Um outro lugar talvez melhorasse o humor, ele pensou. Pagou a conta, voltou ao carro, e mais uma vez dirigiu sem destino. Mas, tudo parecia muito sem graça. Noite não tem cores. Pessoas, carros e lugares parecem o mesmo. E a música nas caixas de som também não ajudava. 

Pegou a primeira avenida que o levava direto para casa. Tudo o que ele queria era a familiariaridade de volta. Entrou no seu quarto e deitou na cama: o único lugar que, uma hora e meia atrás, não queria ficar. De repente, era o lugar mais confortável que já esteve. 

Chegou à conclusão que, no próximo fim de semana, iria sair com alguém.
Ou não....

André Marçal

Friday, March 12, 2010

Sorte

Não. Coisas como essa não acontecem com qualquer um. E não adianta tentar compreender. Muito menos, ainda, torcer por mim. Não existe razão nessa vida, essa é a grande verdade. É você quem enxerga tudo com olhos bem menos realistas agora. Mas, não te culpo.

É que você não tem noção de como você tem sorte. Encontrar amor de verdade, assim, como quem não está procurando. Etapas sendo respeitadas e tudo acontecendo naturalmente. São tão poucos os felizardos.

O resto de nós...bom, ficamos por aí tentando preencher essa necessidade de amar e ser amado com coisas sem importância. Com a tola esperança, sempre ela, de um dia encontrar ou ser encontrado. 


André Marçal



Monday, March 01, 2010

Bares

Seguimos com o carro pela cidade. O destino é ainda incerto. Última das preocupações,obviamente. Tudo não passa de uma desculpa para eu te mostrar as músicas da minha vida. Gosto de acreditar que gosto musical reflete personalidades alheias. Teoria que se confirma com você tendo as melhores das reações. 

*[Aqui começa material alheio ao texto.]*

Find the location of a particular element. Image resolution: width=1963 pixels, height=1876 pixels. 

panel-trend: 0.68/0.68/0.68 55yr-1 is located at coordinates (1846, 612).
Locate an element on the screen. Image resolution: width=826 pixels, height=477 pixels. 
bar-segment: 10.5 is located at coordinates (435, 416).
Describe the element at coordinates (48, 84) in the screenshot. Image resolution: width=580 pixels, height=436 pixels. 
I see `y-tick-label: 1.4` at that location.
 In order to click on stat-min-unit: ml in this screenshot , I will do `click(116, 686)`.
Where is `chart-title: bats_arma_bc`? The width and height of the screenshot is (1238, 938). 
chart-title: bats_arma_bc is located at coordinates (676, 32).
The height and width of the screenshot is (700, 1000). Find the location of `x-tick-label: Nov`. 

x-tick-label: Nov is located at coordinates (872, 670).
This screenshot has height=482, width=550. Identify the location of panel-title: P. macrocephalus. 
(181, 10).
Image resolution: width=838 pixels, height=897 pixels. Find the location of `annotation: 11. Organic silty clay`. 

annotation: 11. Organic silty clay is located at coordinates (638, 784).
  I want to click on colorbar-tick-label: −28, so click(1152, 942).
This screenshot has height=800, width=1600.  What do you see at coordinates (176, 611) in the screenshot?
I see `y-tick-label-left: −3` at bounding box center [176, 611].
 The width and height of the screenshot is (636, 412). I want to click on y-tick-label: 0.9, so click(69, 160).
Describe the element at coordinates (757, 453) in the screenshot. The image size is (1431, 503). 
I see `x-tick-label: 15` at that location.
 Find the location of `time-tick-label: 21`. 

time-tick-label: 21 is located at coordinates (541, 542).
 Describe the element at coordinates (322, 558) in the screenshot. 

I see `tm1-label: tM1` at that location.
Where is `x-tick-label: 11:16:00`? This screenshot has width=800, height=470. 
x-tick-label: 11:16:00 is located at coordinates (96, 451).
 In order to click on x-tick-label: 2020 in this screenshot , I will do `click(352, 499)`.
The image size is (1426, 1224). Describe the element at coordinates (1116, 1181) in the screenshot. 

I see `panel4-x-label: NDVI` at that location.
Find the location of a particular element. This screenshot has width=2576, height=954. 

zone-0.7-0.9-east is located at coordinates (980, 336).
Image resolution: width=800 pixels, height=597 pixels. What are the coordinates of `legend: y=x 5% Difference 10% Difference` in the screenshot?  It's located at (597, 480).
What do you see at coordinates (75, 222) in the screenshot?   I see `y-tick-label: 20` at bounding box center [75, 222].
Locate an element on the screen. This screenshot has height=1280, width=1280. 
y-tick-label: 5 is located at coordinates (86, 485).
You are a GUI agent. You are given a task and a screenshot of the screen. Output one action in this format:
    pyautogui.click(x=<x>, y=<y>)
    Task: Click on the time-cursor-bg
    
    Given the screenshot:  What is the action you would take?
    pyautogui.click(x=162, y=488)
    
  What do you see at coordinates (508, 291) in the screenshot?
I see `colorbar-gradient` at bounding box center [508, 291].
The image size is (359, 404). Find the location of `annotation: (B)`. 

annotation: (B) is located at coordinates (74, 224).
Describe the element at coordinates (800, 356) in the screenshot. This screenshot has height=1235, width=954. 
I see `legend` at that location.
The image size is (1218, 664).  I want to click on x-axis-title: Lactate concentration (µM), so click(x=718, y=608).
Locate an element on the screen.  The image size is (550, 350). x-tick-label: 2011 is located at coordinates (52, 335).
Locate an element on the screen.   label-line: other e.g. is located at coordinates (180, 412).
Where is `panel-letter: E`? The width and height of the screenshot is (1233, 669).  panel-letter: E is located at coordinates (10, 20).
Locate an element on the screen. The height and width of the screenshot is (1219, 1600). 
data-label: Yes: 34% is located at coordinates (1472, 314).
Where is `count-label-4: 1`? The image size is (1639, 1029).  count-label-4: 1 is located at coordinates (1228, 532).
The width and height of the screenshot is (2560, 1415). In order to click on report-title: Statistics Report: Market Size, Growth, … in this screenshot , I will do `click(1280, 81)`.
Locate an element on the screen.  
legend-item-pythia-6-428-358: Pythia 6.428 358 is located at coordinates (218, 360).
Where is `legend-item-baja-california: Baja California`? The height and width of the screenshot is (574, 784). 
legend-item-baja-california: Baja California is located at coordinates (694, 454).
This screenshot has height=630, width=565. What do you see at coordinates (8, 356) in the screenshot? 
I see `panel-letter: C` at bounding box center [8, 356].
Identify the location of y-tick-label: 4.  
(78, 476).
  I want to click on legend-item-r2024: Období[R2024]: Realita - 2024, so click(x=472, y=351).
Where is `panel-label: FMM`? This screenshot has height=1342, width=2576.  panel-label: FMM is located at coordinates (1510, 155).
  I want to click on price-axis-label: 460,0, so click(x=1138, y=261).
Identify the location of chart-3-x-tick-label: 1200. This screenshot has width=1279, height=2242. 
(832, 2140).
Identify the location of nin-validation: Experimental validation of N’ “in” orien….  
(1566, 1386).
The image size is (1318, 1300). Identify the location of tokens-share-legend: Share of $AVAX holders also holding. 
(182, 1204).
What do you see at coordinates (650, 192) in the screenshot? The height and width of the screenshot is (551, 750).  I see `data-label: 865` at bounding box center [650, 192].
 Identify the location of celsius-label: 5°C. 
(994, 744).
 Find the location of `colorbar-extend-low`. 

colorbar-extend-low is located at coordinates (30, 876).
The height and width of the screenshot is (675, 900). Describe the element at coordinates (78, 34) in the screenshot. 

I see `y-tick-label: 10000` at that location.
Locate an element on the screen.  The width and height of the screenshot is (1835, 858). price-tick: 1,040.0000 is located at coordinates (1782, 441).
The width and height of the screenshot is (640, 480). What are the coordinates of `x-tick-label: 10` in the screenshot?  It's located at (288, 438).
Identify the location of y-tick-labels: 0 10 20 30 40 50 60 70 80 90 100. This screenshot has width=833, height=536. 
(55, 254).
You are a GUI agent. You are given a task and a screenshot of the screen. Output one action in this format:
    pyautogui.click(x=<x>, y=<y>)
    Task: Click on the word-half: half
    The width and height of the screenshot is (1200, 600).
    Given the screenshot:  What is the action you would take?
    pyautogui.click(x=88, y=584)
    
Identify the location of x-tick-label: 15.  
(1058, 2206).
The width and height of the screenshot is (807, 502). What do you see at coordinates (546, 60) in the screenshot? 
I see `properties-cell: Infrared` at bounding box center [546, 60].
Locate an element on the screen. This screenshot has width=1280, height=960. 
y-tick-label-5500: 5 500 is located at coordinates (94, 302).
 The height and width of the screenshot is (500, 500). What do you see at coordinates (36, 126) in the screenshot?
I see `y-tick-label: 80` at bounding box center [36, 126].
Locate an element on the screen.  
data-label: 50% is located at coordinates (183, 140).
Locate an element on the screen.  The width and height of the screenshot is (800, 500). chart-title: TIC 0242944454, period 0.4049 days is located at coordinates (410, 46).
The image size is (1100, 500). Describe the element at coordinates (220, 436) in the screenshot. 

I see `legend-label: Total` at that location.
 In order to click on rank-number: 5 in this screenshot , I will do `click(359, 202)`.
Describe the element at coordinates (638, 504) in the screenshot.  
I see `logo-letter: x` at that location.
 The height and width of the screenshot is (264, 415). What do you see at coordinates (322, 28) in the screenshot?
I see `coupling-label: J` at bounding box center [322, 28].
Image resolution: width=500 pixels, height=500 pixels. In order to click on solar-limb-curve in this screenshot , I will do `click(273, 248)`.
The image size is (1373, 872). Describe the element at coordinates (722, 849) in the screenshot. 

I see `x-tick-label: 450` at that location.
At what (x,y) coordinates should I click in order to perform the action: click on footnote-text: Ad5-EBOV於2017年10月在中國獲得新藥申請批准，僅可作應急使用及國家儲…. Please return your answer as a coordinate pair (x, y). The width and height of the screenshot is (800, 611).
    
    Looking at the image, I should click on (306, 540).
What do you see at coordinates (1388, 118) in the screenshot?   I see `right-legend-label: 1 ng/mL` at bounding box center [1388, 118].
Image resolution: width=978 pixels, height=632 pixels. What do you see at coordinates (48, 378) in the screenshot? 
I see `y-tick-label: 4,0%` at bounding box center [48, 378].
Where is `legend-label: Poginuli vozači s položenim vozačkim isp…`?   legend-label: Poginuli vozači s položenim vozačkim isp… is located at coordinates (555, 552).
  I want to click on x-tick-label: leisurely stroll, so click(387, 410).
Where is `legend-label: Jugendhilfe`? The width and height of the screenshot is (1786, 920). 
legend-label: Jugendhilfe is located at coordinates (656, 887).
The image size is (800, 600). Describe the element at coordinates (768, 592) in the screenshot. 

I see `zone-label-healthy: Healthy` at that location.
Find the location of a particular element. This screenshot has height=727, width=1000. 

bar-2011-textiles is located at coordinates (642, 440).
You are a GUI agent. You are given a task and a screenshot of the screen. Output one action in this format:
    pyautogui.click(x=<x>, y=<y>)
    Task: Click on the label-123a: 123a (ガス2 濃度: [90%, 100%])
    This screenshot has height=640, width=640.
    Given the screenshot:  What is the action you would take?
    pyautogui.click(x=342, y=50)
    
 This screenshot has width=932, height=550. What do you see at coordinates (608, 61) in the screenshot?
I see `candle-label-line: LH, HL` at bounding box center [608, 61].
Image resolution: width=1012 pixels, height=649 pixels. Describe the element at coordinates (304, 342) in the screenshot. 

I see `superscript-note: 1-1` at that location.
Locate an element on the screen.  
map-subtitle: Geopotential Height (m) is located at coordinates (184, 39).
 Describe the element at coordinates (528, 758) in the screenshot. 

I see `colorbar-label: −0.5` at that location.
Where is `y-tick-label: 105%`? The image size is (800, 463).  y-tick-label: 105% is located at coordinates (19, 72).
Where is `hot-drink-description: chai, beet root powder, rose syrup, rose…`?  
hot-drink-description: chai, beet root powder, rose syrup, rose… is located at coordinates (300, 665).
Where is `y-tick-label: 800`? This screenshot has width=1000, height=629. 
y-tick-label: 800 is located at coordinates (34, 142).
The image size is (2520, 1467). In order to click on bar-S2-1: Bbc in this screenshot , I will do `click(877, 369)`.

Encontramos um bar de agrado. Você fica mexendo nas pedras de gelo da sua caipirinha. Eu fico mastigando por horas a cereja do meu sex on the beach. De repente, gente demais. Conversas exaltadas de um lado. Risadas exageradas de outra. Música ruim no alto falante perto de nós. Barulho em excesso e um silêncio na nossa mesa. 

Voltamos ao carro. Rimos do fato de termos ficado nem meia hora. Sugiro outro bar. Você responde ligando o som. Melhor do que qualquer lugar badalado da cidade é ouvir uma música com você. Melhor ainda é poder ouvir a sua risada. Beijar você e sentir o peso da sua cabeça encostado no meu ombro.